TEXT BLOCK –
┌──

Fix double-checked locking in _res_hconf_reorder_addrs [BZ #19074]

Message ID 5613BF47.9000503@redhat.com
State Superseded
Headers

Commit Message

Florian Weimer Oct. 6, 2015, 12:32 p.m. UTC
  This addresses a data race in libresolv.  The race is not entirely
benign, it could cause programs to access a partially initialized
ifaddrs array.

I made sure this compiles on x86_64, but this code is difficult to test.

A potential follow-up optimization would be to move the socket creation
under the lock.  No need to create a socket if we lose the race to the lock.

Florian
  

Comments

Siddhesh Poyarekar Oct. 6, 2015, 2:08 p.m. UTC | #1
On Tuesday 06 October 2015 06:02 PM, Florian Weimer wrote:
> This addresses a data race in libresolv.  The race is not entirely
> benign, it could cause programs to access a partially initialized
> ifaddrs array.
> 
> I made sure this compiles on x86_64, but this code is difficult to test.
> 
> A potential follow-up optimization would be to move the socket creation
> under the lock.  No need to create a socket if we lose the race to the lock.

The code needs verbose comments to describe the rationale for the
ordering semantics you've decided on.

>  #if IS_IN (libc)
>  # define fgets_unlocked __fgets_unlocked
> @@ -393,6 +394,7 @@ _res_hconf_reorder_addrs (struct hostent *hp)
>    int i, j;
>    /* Number of interfaces.  */

Expand the comment to describe at a high level what code paths can
concurrently access this and what the effect would be/ought to be.

>    static int num_ifs = -1;
> +  int num_ifs_local;
>    /* We need to protect the dynamic buffer handling.  */
>    __libc_lock_define_initialized (static, lock);
>  
> @@ -404,7 +406,8 @@ _res_hconf_reorder_addrs (struct hostent *hp)

└──

JOB 1 –
Answer these questions about the patch review thread:
(a) On which architecture did Florian Weimer confirm that the change compiles?
(b) What state is listed for the message?
(c) According to Siddhesh Poyarekar, what must the verbose comments describe?
JOB 2 –
Update the patch review thread between "The code needs" and "-393,6 +394,7 @@ _res_hconf_reorder_addrs (struct hostent *hp)", inclusive, replacing "verbose" with "detailed".
JOB 3 –
Go on with the patch review thread on double-checked locking, picking up where it stops.

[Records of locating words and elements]
┌──

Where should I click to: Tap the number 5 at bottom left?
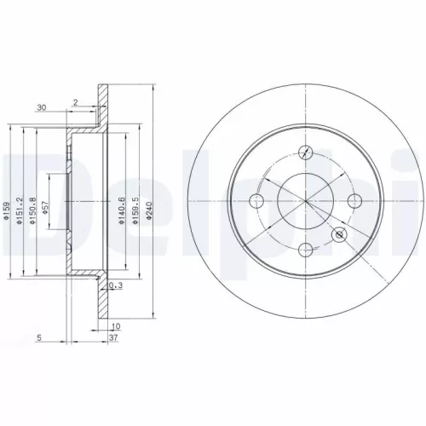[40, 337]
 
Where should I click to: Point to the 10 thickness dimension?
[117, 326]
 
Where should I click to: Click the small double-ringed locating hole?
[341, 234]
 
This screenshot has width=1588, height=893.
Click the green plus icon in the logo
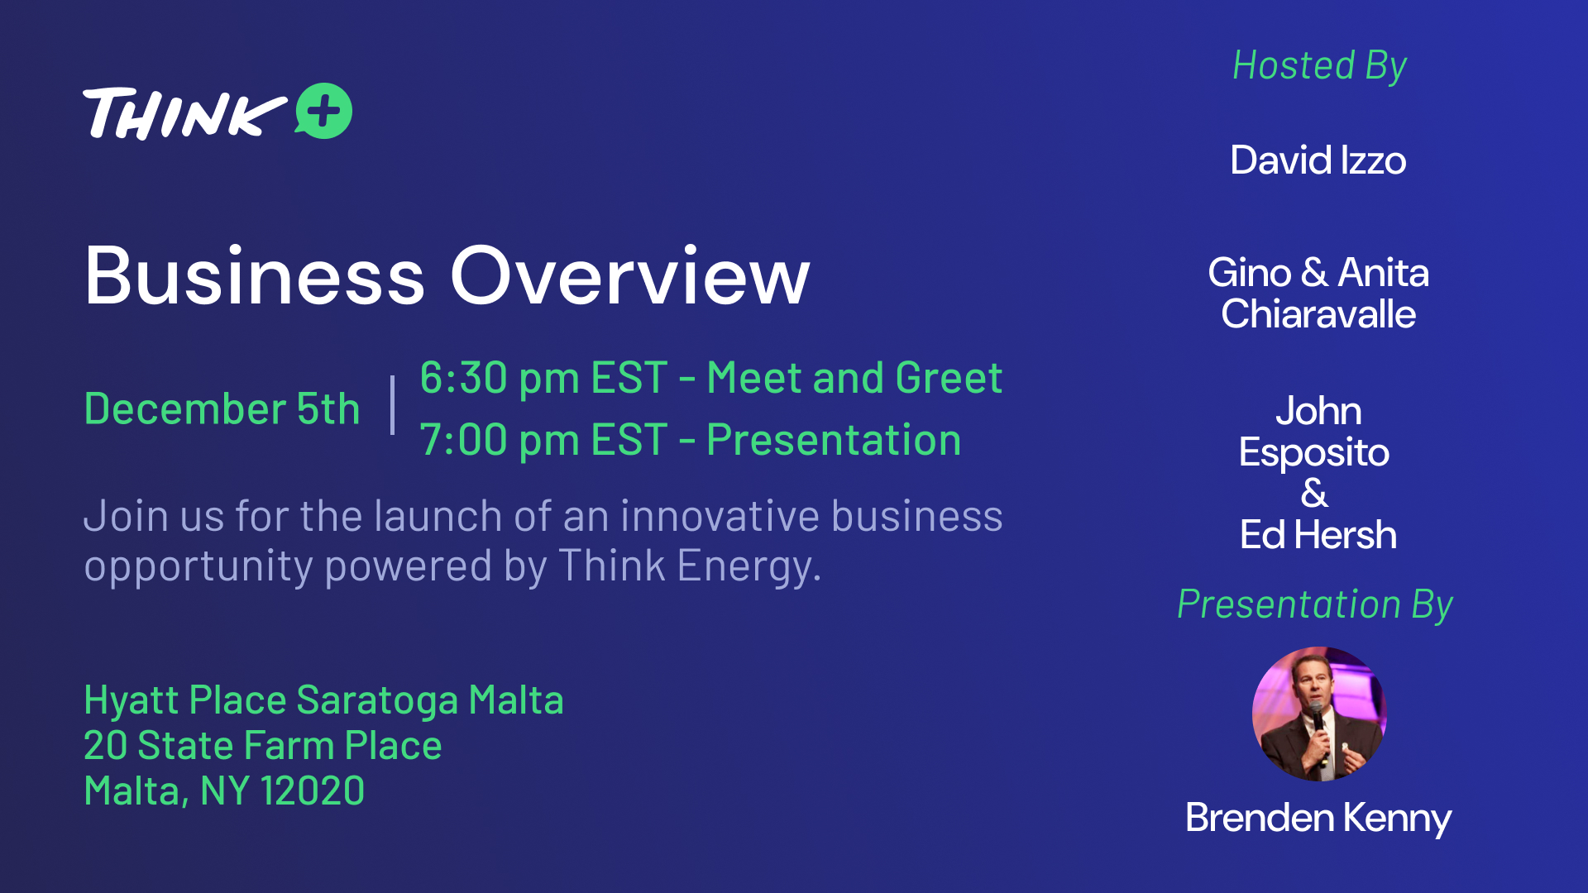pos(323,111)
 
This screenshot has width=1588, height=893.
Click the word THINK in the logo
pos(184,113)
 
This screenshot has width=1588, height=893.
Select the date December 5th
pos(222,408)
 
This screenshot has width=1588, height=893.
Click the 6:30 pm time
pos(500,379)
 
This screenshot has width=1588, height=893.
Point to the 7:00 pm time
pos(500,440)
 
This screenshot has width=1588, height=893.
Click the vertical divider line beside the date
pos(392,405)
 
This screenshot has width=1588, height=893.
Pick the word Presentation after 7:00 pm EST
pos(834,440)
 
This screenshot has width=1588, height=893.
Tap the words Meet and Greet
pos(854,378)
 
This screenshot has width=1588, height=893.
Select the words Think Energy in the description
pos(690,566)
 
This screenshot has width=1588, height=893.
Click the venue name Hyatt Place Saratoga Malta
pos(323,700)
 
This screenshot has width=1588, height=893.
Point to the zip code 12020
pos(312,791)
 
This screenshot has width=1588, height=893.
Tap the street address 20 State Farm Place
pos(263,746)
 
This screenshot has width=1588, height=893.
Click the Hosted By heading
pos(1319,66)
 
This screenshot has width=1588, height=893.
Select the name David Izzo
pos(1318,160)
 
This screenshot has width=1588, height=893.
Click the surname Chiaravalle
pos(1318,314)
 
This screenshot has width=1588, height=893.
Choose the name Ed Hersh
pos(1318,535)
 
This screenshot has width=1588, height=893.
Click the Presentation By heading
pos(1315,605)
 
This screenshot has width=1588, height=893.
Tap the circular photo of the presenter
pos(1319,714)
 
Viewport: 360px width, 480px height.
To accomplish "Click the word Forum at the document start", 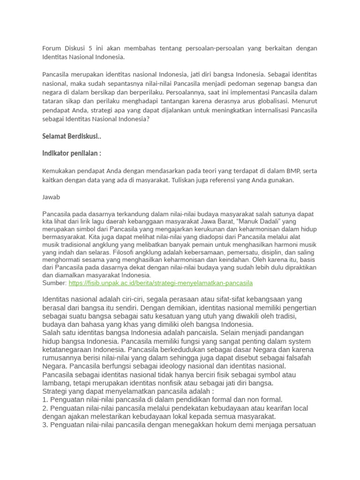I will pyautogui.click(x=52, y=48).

└──
┌──

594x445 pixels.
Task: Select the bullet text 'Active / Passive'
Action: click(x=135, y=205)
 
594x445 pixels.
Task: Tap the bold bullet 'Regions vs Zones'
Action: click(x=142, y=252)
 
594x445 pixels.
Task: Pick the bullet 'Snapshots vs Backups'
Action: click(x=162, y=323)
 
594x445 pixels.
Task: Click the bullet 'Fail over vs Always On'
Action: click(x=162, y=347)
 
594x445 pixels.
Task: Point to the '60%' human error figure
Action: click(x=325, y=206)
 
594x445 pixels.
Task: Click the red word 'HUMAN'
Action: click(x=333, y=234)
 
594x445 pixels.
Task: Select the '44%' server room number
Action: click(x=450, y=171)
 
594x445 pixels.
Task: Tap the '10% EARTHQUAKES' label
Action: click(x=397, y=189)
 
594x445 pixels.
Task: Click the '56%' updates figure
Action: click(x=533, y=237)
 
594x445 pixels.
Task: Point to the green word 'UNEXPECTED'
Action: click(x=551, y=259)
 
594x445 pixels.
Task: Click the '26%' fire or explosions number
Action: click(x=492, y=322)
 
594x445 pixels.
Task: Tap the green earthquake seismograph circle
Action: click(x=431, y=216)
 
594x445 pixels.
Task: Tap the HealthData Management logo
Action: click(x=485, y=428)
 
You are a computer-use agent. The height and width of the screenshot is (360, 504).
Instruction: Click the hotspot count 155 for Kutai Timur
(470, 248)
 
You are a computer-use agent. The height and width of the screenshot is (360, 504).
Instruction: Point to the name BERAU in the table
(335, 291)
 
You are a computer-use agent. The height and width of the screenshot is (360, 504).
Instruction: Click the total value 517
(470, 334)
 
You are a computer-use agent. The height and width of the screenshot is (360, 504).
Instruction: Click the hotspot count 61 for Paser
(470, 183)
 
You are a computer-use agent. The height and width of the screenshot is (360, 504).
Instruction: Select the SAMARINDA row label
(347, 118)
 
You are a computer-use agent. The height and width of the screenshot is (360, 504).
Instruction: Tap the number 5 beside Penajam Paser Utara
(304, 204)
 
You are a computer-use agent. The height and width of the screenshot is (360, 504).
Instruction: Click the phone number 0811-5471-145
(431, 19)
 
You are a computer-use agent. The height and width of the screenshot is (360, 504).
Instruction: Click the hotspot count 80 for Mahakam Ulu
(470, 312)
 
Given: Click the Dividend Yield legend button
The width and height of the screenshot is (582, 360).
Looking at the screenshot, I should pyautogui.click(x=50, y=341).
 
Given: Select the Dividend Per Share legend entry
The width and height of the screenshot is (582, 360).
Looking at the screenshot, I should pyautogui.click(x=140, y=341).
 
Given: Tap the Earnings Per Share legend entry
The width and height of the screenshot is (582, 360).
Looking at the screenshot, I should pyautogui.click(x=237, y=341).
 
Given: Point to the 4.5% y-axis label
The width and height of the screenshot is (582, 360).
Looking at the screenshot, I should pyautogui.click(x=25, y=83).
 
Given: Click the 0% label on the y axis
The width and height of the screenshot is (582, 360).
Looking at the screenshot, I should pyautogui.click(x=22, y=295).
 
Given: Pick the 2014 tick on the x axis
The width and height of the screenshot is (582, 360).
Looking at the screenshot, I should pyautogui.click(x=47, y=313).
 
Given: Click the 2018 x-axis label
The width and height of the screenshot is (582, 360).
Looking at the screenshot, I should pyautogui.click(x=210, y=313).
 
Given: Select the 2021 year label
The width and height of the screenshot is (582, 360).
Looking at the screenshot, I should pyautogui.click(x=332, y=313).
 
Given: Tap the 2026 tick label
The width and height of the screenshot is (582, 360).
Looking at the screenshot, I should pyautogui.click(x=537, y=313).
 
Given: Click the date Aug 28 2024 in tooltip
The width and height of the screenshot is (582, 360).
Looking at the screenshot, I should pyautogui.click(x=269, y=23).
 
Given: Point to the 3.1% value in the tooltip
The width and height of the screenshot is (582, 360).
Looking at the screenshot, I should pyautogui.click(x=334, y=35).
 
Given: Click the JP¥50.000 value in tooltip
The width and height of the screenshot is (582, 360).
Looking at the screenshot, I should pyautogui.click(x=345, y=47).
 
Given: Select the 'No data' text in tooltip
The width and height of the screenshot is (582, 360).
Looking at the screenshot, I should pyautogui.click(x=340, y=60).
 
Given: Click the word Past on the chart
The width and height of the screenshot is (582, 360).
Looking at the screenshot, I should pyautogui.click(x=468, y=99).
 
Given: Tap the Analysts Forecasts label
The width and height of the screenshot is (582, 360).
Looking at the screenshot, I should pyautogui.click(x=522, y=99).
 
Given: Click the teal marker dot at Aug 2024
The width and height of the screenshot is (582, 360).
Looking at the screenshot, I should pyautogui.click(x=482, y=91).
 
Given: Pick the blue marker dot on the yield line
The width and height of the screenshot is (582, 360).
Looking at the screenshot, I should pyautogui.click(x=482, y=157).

└──

TASK RESULT 1 –
(a) x86_64
(b) Superseded
(c) The rationale for the ordering semantics that were decided on.

TASK RESULT 2 –
The code needs detailed comments to describe the rationale for the
ordering semantics you've decided on.

>  #if IS_IN (libc)
>  # define fgets_unlocked __fgets_unlocked
> @@ -393,6 +394,7 @@ _res_hconf_reorder_addrs (struct hostent *hp)

TASK RESULT 3 –
>    if (hp->h_addrtype != AF_INET)
>      return;
>  
> -  if (num_ifs <= 0)
> +  num_ifs_local = atomic_load_acquire (&num_ifs);
> +  if (num_ifs_local <= 0)

Why is acquire necessary/sufficient?

>      {
>        struct ifreq *ifr, *cur_ifr;
>        int sd, num, i;
> @@ -422,7 +425,7 @@ _res_hconf_reorder_addrs (struct hostent *hp)
>        __libc_lock_lock (lock);
>  
>        /* Recheck, somebody else might have done the work by now.  */
> -      if (num_ifs <= 0)
> +      if (atomic_load_acquire (&num_ifs) <= 0)

Likewise.

>  	{
>  	  int new_num_ifs = 0;
>  
> @@ -472,7 +475,8 @@ _res_hconf_reorder_addrs (struct hostent *hp)
>  	  /* Release lock, preserve error value, and close socket.  */
>  	  errno = save;
>  
> -	  num_ifs = new_num_ifs;
> +	  atomic_store_release (&num_ifs, new_num_ifs);

Likewise.

> +	  num_ifs_local = new_num_ifs;
>  	}
>  
>        __libc_lock_unlock (lock);
> @@ -480,7 +484,7 @@ _res_hconf_reorder_addrs (struct hostent *hp)
>        __close (sd);
>      }
>  
> -  if (num_ifs == 0)
> +  if (num_ifs_local == 0)
>      return;
>  
>    /* Find an address for which we have a direct connection.  */
> @@ -488,7 +492,7 @@ _res_hconf_reorder_addrs (struct hostent *hp)
>      {
>        struct in_addr *haddr = (struct in_addr *) hp->h_addr_list[i];
>  
> -      for (j = 0; j < num_ifs; ++j)
> +      for (j = 0; j < num_ifs_local; ++j)
>  	{
>  	  u_int32_t if_addr    = ifaddrs[j].u.ipv4.addr;
>  	  u_int32_t if_netmask = ifaddrs[j].u.ipv4.mask;
>
  
Florian Weimer Oct. 6, 2015, 2:33 p.m. UTC | #2
On 10/06/2015 04:08 PM, Siddhesh Poyarekar wrote:
> On Tuesday 06 October 2015 06:02 PM, Florian Weimer wrote:
>> This addresses a data race in libresolv.  The race is not entirely
>> benign, it could cause programs to access a partially initialized
>> ifaddrs array.
>>
>> I made sure this compiles on x86_64, but this code is difficult to test.
>>
>> A potential follow-up optimization would be to move the socket creation
>> under the lock.  No need to create a socket if we lose the race to the lock.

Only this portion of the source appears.